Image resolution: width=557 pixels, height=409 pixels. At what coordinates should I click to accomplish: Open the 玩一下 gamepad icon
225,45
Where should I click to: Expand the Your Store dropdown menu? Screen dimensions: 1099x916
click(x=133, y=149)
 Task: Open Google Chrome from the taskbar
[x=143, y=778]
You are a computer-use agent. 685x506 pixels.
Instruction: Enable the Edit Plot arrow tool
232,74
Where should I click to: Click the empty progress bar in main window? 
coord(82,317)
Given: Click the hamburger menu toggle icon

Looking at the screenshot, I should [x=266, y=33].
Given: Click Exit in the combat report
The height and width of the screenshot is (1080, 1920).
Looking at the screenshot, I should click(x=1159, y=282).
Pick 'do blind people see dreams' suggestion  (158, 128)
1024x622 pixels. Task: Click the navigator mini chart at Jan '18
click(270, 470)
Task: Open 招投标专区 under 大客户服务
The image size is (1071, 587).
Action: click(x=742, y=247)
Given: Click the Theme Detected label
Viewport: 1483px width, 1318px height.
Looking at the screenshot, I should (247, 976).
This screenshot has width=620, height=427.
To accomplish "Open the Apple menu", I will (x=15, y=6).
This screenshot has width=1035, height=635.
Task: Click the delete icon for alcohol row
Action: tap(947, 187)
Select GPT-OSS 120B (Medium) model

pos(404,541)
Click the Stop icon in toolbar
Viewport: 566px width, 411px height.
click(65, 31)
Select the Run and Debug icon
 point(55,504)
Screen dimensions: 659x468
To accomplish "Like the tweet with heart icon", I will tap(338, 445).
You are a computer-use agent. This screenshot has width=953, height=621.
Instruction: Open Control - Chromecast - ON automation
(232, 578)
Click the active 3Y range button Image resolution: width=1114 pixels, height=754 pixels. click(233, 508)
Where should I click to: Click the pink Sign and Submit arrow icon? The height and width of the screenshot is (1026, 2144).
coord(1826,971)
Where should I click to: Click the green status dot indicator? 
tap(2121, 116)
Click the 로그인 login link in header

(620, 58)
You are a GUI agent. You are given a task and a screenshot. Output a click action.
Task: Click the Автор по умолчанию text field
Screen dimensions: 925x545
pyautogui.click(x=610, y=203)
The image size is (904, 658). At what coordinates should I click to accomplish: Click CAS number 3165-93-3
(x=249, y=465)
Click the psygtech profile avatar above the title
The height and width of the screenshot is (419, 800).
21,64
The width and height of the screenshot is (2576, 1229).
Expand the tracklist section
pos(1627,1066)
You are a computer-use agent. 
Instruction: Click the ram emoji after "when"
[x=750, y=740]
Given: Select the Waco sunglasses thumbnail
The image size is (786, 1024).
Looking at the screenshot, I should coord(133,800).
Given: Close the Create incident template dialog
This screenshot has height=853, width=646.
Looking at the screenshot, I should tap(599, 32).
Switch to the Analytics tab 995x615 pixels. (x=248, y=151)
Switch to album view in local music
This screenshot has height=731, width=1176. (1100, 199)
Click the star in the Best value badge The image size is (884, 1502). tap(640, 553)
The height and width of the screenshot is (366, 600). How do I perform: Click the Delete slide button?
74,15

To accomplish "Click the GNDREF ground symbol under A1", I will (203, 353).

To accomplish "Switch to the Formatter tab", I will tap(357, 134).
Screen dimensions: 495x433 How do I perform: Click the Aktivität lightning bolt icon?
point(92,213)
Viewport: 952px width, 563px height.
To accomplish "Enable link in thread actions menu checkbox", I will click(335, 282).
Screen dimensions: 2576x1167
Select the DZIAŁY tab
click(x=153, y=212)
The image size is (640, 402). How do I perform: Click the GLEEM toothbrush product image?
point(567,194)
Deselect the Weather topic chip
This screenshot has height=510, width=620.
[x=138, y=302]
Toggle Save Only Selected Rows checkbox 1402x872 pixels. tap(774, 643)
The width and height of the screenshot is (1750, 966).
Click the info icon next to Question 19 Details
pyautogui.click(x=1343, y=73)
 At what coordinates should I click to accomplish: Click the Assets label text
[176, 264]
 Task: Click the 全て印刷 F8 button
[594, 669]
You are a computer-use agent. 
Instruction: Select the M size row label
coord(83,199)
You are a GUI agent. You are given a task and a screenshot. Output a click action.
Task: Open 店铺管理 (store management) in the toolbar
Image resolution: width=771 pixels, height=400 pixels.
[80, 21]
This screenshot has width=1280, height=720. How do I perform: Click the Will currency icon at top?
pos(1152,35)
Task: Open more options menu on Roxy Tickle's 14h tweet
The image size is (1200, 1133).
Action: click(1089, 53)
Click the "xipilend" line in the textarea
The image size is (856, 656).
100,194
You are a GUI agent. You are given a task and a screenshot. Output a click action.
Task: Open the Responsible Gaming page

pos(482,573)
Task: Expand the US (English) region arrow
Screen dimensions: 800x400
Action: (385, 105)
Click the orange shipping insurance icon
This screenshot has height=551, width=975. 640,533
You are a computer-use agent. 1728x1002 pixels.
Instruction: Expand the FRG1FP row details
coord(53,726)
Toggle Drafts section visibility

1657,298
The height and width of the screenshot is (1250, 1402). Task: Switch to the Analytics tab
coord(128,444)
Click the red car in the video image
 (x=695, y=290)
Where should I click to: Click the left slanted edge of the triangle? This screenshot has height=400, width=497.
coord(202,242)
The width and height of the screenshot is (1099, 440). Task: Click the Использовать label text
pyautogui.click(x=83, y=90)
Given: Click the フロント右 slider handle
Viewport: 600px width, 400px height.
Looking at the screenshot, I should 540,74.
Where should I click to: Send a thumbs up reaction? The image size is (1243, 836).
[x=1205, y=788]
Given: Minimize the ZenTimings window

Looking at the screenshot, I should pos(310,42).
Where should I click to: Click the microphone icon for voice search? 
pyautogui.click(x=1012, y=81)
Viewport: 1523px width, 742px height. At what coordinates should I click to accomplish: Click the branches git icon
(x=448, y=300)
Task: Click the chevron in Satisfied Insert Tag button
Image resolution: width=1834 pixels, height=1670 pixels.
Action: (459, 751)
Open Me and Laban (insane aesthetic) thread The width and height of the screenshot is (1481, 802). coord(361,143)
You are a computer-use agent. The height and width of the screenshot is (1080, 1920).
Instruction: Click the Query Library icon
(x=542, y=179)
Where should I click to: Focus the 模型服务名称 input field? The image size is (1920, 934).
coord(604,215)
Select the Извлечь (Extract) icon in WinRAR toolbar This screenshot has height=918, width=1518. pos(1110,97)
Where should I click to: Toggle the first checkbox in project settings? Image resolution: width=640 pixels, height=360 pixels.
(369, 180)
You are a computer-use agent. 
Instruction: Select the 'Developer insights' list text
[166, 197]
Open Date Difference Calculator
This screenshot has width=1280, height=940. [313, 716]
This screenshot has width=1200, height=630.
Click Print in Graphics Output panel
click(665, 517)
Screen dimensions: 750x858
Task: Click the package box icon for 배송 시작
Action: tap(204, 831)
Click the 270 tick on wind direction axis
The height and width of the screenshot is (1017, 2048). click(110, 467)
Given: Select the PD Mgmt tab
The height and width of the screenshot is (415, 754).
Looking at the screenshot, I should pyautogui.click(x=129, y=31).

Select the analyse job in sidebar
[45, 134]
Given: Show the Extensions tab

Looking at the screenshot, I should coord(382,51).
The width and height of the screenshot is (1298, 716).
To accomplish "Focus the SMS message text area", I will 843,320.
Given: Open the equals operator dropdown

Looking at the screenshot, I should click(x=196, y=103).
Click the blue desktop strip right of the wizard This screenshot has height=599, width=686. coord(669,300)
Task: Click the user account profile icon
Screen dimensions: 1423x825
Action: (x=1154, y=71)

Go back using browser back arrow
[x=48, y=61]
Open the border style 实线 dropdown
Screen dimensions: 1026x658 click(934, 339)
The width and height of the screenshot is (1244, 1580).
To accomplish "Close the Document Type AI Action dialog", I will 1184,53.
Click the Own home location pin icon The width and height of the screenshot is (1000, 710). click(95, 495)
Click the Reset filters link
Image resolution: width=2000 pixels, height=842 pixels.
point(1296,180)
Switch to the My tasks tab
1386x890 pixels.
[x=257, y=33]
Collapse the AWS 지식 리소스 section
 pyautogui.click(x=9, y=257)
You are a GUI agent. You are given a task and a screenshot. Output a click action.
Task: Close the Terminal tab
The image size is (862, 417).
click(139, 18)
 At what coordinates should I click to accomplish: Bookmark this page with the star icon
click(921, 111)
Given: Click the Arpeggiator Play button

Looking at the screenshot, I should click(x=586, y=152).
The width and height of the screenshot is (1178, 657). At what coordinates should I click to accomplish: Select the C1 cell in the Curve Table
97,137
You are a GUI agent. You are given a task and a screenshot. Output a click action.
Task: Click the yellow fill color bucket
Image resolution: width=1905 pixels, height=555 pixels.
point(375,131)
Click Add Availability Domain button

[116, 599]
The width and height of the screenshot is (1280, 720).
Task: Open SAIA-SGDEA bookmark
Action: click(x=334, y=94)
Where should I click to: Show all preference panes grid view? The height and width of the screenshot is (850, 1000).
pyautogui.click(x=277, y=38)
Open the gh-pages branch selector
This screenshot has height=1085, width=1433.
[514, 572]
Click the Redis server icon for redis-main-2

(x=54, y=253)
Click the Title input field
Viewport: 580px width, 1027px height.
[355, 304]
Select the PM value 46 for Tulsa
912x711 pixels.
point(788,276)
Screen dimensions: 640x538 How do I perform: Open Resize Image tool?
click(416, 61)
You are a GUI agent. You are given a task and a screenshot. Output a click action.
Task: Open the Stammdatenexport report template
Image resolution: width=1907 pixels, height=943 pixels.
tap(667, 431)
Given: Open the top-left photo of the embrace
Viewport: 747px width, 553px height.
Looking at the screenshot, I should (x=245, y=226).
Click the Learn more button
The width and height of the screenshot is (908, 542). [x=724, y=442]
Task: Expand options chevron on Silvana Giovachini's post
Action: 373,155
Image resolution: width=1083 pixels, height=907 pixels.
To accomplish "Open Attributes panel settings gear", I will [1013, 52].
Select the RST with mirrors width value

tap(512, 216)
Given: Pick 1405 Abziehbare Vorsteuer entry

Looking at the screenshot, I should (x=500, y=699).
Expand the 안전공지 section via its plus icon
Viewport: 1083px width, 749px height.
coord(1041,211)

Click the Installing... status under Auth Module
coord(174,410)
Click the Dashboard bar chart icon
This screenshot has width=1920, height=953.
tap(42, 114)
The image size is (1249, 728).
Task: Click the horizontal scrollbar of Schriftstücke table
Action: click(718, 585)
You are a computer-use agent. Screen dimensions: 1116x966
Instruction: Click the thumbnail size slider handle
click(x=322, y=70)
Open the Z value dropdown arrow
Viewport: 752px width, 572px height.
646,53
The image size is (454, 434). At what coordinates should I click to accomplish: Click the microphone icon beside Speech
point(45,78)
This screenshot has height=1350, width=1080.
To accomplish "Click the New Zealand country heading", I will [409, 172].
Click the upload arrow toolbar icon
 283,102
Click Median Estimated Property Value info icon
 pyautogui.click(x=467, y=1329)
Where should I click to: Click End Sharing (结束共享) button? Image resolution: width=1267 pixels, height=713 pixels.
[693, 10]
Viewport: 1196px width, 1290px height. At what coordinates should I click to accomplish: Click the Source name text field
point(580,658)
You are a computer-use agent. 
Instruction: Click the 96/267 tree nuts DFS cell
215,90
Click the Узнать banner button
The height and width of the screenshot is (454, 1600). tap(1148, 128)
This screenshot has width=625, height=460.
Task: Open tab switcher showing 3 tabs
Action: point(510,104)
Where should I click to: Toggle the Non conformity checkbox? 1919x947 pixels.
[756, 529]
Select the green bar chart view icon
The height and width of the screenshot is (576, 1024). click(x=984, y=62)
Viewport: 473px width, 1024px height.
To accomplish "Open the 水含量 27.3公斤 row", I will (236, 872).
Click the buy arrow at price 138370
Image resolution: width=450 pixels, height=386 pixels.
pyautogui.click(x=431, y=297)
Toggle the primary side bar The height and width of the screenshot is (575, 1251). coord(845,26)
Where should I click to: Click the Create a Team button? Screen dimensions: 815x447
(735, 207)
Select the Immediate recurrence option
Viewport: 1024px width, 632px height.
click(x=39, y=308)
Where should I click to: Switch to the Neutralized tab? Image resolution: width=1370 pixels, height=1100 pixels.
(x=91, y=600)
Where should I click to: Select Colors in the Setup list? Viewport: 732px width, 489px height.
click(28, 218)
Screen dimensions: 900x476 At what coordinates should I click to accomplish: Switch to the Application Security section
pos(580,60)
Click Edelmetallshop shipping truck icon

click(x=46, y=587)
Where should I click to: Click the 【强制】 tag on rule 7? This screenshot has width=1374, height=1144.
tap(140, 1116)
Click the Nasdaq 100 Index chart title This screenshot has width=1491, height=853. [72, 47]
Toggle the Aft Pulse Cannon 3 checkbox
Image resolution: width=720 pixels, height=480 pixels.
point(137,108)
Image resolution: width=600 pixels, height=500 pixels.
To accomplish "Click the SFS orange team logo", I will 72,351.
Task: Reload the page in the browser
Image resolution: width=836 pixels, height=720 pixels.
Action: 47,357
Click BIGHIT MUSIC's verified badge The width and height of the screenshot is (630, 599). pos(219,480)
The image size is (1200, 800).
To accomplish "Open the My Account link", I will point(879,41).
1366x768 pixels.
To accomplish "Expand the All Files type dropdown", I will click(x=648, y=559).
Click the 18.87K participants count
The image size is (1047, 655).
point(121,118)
--------
Going through the listing above, count the lines in which the word "dialog" appears, and give only the number.

[ANSWER BOX]
2